# Document passage
______________________________

Vatican Radio celebrates 80 years
Vatican Radio first saw the light of day on February 12, 1931, two years after the Lateran Accords which gave birth to the Vatican City State. Between the two world wars, Pius XI had entrusted to the Italian engineer Guglielmo Marconi, one of the inventors of the radio, the task of building a radio station.
The first broadcasts in French, the language of diplomacy, began with the inauguration of Vatican Radio. Every Sunday the “pope’s radio” broadcast several articles from L’Osservatore Romano in French. In 1939 the French broadcasts were scheduled daily, a fifteen-minute program. Since 1983 there has been a twenty-minute daily “magazine” in French.
In 1939 Vatican Radio covered its first conclave and the first apostolic blessing of Pius XII, with commentary in nine languages. During World War II, Vatican Radio enabled thousands of prisoners to keep in contact with their families. Not long afterward, the Communist regimes behind the Iron Curtain tried to block broadcasting from Vatican City, but unsuccessfully. During the visit of Paul VI to the Holy Land in 1964, the radio inaugurated its coverage of a long series of papal trips. Today its administrative and technical director, the layman Alberto Gasbarri, is also the organizer of the pope’s travels. Since its origins, Vatican Radio has been entrusted to the Society of Jesus. The Jesuit priest Giuseppe Gianfranceschi, a physician and mathematician, was its first director.

______________________________

# Entries provided
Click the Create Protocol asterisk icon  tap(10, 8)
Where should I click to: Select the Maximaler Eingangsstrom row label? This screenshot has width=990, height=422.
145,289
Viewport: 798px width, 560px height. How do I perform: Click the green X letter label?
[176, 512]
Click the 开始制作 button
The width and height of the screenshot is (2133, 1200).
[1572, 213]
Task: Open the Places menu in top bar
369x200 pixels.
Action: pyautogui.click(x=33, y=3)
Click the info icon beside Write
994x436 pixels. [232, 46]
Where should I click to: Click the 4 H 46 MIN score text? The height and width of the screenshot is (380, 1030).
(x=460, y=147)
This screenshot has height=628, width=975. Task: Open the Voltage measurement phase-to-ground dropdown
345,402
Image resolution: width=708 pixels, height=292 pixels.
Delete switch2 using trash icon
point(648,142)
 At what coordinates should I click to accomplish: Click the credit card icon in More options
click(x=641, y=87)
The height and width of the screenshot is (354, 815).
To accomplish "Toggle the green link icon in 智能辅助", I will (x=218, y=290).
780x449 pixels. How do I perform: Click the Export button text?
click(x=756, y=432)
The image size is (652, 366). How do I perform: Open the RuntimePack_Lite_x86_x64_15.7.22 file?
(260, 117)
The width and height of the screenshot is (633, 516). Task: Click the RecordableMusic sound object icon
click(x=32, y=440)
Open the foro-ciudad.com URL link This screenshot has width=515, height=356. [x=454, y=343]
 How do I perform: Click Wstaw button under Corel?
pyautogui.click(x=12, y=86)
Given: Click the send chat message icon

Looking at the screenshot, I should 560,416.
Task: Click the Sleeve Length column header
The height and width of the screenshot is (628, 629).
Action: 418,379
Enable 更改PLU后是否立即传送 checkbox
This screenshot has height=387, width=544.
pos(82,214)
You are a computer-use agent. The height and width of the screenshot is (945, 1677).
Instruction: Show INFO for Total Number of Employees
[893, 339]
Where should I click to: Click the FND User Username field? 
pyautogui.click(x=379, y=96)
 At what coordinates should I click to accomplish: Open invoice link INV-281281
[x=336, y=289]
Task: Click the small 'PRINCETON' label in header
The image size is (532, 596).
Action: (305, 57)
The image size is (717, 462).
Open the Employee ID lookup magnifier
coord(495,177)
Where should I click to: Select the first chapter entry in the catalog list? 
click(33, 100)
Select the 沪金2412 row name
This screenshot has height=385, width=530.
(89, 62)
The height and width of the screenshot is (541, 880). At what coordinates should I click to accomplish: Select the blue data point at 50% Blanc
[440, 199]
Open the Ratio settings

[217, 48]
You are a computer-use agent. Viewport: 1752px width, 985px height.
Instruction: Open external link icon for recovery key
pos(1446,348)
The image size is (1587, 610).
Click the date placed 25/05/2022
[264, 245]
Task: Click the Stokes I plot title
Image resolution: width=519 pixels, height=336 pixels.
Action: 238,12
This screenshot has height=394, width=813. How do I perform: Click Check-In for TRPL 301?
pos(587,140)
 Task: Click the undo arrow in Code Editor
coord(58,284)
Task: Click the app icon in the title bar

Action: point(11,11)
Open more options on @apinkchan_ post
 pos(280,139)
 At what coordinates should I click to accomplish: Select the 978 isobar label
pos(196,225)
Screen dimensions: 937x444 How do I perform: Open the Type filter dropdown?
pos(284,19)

______________________________

# Work to do
(1) List every person the Vatican Radio history names.
(2) In the Vatican Radio history, quote the passage between "Vatican Radio celebrates" and "a radio station.", inclusive.
(3) Extend the account of Vatican Radio's history past its final sentence.

# Solved tasks
(1) Pius XI, Guglielmo Marconi, Pius XII, Paul VI, Alberto Gasbarri, Giuseppe Gianfranceschi

(2)
Vatican Radio celebrates 80 years
Vatican Radio first saw the light of day on February 12, 1931, two years after the Lateran Accords which gave birth to the Vatican City State. Between the two world wars, Pius XI had entrusted to the Italian engineer Guglielmo Marconi, one of the inventors of the radio, the task of building a radio station.

(3)
The Vatican’s radio station today employs 355 people, more than 300 of whom are lay men and women of 60 different nationalities. Between the technical investments and the salaries of the personnel, its annual cost amounts to almost 25 million Euros.
Every day Vatican Radio broadcasts around 66 hours of programming in 45 languages, including Russian and Chinese. Its Internet site (www.radiovaticana.org) offers pages in 38 languages (using more than dozen different alphabets) and in the near future could offer pages in Hebrew and Korean as well. The Internet makes it possible to listen to the radio programs live, but also to download them in the form of podcasts. Recently the site has also been equipped with multimedia tools such as video.
The Vatican station is heard in far-off lands at the end of the planet thanks to its eight-channel satellites, its 39 shortwave and medium-high-frequency antennas, and around twenty retransmitters throughout the world, including some in Russia to reach China and Vietnam. Since the late 1990’s Vatican Radio has made an particularly costly effort to equip itself with digital system to produce its programs.
The 80th anniversary of Vatican Radio is the occasion for several events, beginning with the opening in the Vatican Museums, on the evening of February 10, of an exposition retracing its history. In late April, Rome will host the assembly of the European Union of Radio, which includes 75 radio networks in 56 countries. In September a study on the history of the station will be published. Vatican Radio is playing an increasingly large role in the communications of the Holy See and plays a pivotal role in the Internet portal that the Vatican intends to open soon. The current director of Vatican communications, Fr. Federico Lombardi, combines the functions of the director of the Vatican Television Center and the director of the Press Office of the Holy See. (Sources : apic/imedia/radiovatican – DICI no. 231 dated March 5, 2011)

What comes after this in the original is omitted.